Scalability and Efficiency
Zero-knowledge proofs compress large computations into small proofs, meaning thousands of transactions can be proven as valid with a single proof, reducing network congestion and costs.
Zero-knowledge proofs can be verified by machines and smart contracts, allowing systems to interact securely without pre-existing trust relationships and remove reliance on manual human verification.
Example Use Cases
- High throughput payment systems: Batch and prove thousands of retail or cross-border payments at once, enabling near-instant settlement with minimal onchain fees while preserving user privacy.
- Enterprise data sharing between organizations: Companies can prove correctness of shared data (financial statements, usage metrics, ESG reporting) to partners or regulators without revealing raw proprietary datasets.
- Supply chain verification and audits: Prove that goods passed required checks (origin, sustainability, safety standards) across many suppliers, with a single machine-verifiable proof instead of manual audits.
Why Zero-Knowledge Proofs Matter Going Forward
Zero-knowledge proof technology represents a shift in how digital systems handle trust. As digital infrastructure continues to expand across finance, identity, governance, and beyond - ZK technology offers a way to build systems that are more private, more secure, more efficient, more user-centric and less dependent on centralized control.

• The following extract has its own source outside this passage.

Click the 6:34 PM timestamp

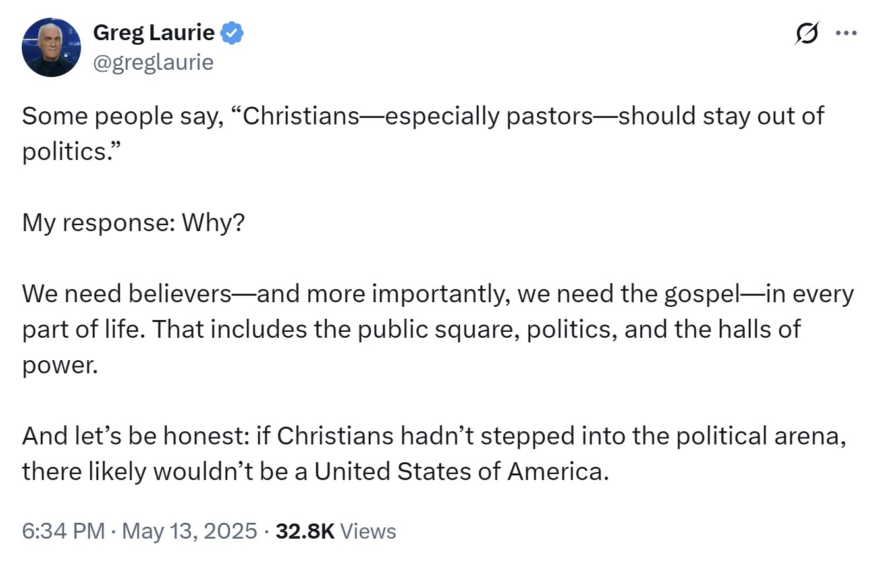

While the technology is still evolving, zero-knowledge proofs are quickly moving from academic theory to real-world foundation. From a regulatory perspective, policy makers are generally cautiously optimistic about zero-knowledge technology - recognizing strong potential to strengthen privacy and secure modern digital services, but concerns around complexity, resources, regulatory fit, and institutional preparedness still currently hold back wider adoption.
Understanding the capabilities of zero-knowledge proof models helps inform the design and policy choices shaping the future of digital systems that we all rely on.

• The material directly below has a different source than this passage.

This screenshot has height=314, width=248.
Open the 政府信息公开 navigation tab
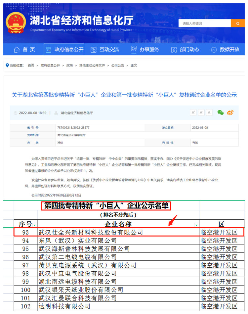click(64, 49)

Disclaimer: Please note that this blog post is provided for educational and informational purposes only. The content herein does not constitute financial, investment, or legal advice and serves the purpose of bringing the concepts of zero-knowledge proofs to a wider audience. Furthermore, this publication is an independent analysis of zero-knowledge technology and has no official connection to, affiliation with, or endorsement of any crypto asset.